The city of Brussels takes itself pretty seriously. It devotes itself to the tricky business of holding together a quarrelsome bilingual country, to projects like the 28-member European Union and to the colossus known as NATO. The city bristles with all-work, no-play diplomats, soldiers, journalists and lobbyists. Whatever sunshine might be left under such dour overcast is smothered by weather off the North Sea.
But the Bruxellois – bless their plodding, everyday souls! – have come up with clever diversions from adult preoccupations. Case in point: there is something uplifting – even metaphysical – about waffles. In particular, ‘gaufres’, Belgian waffles. If you have ever been beguiled by the fragrance of Cinnabon in some airport hallway, you can have only the faintest idea of the alluring whiff of a fresh Belgian waffle. It will cause you to stumble, even fall on your pleading knees in a cobblestone city street. It will render you insouciant to daily trials and oblivious to even rococo monstrosities like the Palais de Justice and the winter chill. Can it be mere chance that the generous proportions of the Flemish Masters’ models came from the land of such street-side delights?
Or, crack a Tintin comic book, and you’ll be looking straight into the impish face of the humor and errant imagination required to stay alive in a sedate northern capital. That face would belong to Tintin’s prolific creator, Hergé, whose decades-long string of tales of adventure, mystery, wit and sophisticated sarcasm built a global empire of visual storytelling.
Such a tale – a riddle, really – befell us one day in the working-class quarter of the Marolles, not far from the Manneken Pis ‘fountain’ and the Grand’ Place. It had been announced that the religious scholar, Harvey Cox, would deliver a lecture on faith and urban distress, the event to be hosted at the Eglise de Notre Dame de la Chapelle on a winter morning. A considerable crowd had gathered in the adjoining square including journalists. Upon entering, we met a hubbub not common to worship venues or lecture halls. A number of bodies were sprawled on the flagstones in contorted forms. The organ began roaring with dissonant music. From the pillars, glaring down upon us were human gargoyles, as other young folk mingled with the crowd passing out communion wafers. Over the high altar floated a balloon-like phallic symbol. Interlaced in this mayhem were the parishioners of the neighborhood furious that their sacred place was invaded and desecrated by strangers.
At one point, someone hoisted Harvey Cox to shoulder height and he shouted above the din, “This is all very interesting.
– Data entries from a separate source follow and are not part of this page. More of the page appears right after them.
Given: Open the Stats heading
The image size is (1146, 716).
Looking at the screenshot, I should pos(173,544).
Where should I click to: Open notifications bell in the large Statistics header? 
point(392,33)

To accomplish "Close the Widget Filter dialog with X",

Please continue what you are doing.” No sooner was this scant lecture delivered, but the doors to the church were slammed shut, and we could hear timbers outside being nailed across the doors to seal us in. Panic seized the crowd that had come to hear academic discourse, now imprisoned in bedlam. The stained-glass windows began to look like escape routes.
Police cars siren-ed into the square outside. Crowbars pried the giant doors open and we gushed out gasping into the winter wind, there to learn that a guerrilla theater troop had hijacked the event. Their purpose: to say there had been more than enough cogitating and blathering about the poor of the city. It was time to act – and act they did.
Word of mouth informed us that Cox’ lecture would rather be delivered at a nearby Catholic community center. We sat there cheek-by-jowl waiting – as activists seized the moment and the microphone to explain their social causes. Hours went by with no sign of the good professor. Finally, a Catholic brother stood to say, ‘This is all powerfully reminiscent of Beckett’s play. We’re all waiting around for ‘Godot’, for someone to come and tell us what to do. Well, he’s not coming. It’s for us to set out in conscience, faith and calling to give our answer in service to our neighbors.’ And with that we all stumbled out like drunks onto the city cobblestones.
Should such a moment of bewilderment ever overtake you, I can recommend that you find, as we did, a humble café in the Marolles. Order some ‘moules-frites’ (stewed mussels and fries) with a measure of unhurried quietness. And on the way home at evening, be sure to stop for that metaphysical – but, sweet – waffle. All will be well.